*** Task inputs ***

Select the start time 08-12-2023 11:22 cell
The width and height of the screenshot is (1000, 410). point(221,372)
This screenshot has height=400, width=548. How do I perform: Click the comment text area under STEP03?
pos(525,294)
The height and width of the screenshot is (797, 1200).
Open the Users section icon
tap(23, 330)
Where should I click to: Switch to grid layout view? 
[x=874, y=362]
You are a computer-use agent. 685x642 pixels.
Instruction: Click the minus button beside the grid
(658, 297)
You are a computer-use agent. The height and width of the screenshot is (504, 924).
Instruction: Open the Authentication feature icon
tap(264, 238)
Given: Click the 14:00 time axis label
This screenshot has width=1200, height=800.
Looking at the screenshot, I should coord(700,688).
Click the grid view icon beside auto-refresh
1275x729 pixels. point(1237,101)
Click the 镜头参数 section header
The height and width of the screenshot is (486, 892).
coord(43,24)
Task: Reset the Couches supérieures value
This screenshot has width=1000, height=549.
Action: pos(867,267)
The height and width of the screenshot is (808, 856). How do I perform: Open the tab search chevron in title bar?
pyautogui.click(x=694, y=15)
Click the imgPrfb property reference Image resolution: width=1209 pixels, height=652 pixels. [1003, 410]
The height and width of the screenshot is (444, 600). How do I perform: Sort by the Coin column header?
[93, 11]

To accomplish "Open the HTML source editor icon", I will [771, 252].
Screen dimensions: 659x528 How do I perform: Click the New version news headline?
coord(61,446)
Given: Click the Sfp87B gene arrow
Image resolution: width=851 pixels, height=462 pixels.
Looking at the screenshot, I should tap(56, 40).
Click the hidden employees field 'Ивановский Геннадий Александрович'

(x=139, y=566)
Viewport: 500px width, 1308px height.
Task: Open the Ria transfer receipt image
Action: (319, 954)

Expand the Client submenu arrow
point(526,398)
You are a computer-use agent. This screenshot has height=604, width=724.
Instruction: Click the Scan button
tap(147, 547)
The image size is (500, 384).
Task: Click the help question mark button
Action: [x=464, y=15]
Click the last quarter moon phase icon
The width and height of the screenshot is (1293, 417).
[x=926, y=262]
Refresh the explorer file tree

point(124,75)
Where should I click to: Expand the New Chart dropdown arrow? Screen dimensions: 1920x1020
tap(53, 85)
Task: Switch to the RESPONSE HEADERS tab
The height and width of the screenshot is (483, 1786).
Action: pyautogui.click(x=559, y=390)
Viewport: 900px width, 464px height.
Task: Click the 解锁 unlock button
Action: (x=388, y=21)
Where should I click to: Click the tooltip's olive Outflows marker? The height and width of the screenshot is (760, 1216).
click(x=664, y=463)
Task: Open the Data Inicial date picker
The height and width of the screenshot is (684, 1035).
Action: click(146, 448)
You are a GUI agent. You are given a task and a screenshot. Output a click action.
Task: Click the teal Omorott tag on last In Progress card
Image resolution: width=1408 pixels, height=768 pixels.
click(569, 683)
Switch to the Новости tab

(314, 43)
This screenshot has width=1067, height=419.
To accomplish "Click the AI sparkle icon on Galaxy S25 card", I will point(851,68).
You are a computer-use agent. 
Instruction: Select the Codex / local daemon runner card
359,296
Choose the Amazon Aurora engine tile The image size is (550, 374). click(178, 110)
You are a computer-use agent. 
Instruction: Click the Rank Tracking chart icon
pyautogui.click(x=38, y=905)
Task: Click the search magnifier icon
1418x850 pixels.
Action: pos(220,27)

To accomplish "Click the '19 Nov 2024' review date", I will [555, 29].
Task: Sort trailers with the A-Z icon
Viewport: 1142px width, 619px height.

***

Top to bottom, transcribe every line above exactly.

Select the start time 08-12-2023 11:22 cell
The width and height of the screenshot is (1000, 410). point(221,372)
This screenshot has height=400, width=548. How do I perform: Click the comment text area under STEP03?
pos(525,294)
The height and width of the screenshot is (797, 1200).
Open the Users section icon
tap(23, 330)
Where should I click to: Switch to grid layout view? 
[x=874, y=362]
You are a computer-use agent. 685x642 pixels.
Instruction: Click the minus button beside the grid
(658, 297)
You are a computer-use agent. The height and width of the screenshot is (504, 924).
Instruction: Open the Authentication feature icon
tap(264, 238)
Given: Click the 14:00 time axis label
This screenshot has width=1200, height=800.
Looking at the screenshot, I should coord(700,688).
Click the grid view icon beside auto-refresh
1275x729 pixels. point(1237,101)
Click the 镜头参数 section header
The height and width of the screenshot is (486, 892).
coord(43,24)
Task: Reset the Couches supérieures value
This screenshot has width=1000, height=549.
Action: pos(867,267)
The height and width of the screenshot is (808, 856). How do I perform: Open the tab search chevron in title bar?
pyautogui.click(x=694, y=15)
Click the imgPrfb property reference Image resolution: width=1209 pixels, height=652 pixels. [1003, 410]
The height and width of the screenshot is (444, 600). How do I perform: Sort by the Coin column header?
[93, 11]

To accomplish "Open the HTML source editor icon", I will [771, 252].
Screen dimensions: 659x528 How do I perform: Click the New version news headline?
coord(61,446)
Given: Click the Sfp87B gene arrow
Image resolution: width=851 pixels, height=462 pixels.
Looking at the screenshot, I should tap(56, 40).
Click the hidden employees field 'Ивановский Геннадий Александрович'

(x=139, y=566)
Viewport: 500px width, 1308px height.
Task: Open the Ria transfer receipt image
Action: (319, 954)

Expand the Client submenu arrow
point(526,398)
You are a computer-use agent. This screenshot has height=604, width=724.
Instruction: Click the Scan button
tap(147, 547)
The image size is (500, 384).
Task: Click the help question mark button
Action: [x=464, y=15]
Click the last quarter moon phase icon
The width and height of the screenshot is (1293, 417).
[x=926, y=262]
Refresh the explorer file tree

point(124,75)
Where should I click to: Expand the New Chart dropdown arrow? Screen dimensions: 1920x1020
tap(53, 85)
Task: Switch to the RESPONSE HEADERS tab
The height and width of the screenshot is (483, 1786).
Action: pyautogui.click(x=559, y=390)
Viewport: 900px width, 464px height.
Task: Click the 解锁 unlock button
Action: (x=388, y=21)
Where should I click to: Click the tooltip's olive Outflows marker? The height and width of the screenshot is (760, 1216).
click(x=664, y=463)
Task: Open the Data Inicial date picker
The height and width of the screenshot is (684, 1035).
Action: click(146, 448)
You are a GUI agent. You are given a task and a screenshot. Output a click action.
Task: Click the teal Omorott tag on last In Progress card
Image resolution: width=1408 pixels, height=768 pixels.
click(569, 683)
Switch to the Новости tab

(314, 43)
This screenshot has width=1067, height=419.
To accomplish "Click the AI sparkle icon on Galaxy S25 card", I will point(851,68).
You are a computer-use agent. 
Instruction: Select the Codex / local daemon runner card
359,296
Choose the Amazon Aurora engine tile The image size is (550, 374). click(178, 110)
You are a computer-use agent. 
Instruction: Click the Rank Tracking chart icon
pyautogui.click(x=38, y=905)
Task: Click the search magnifier icon
1418x850 pixels.
Action: pos(220,27)

To accomplish "Click the '19 Nov 2024' review date", I will [555, 29].
Task: Sort trailers with the A-Z icon
Viewport: 1142px width, 619px height.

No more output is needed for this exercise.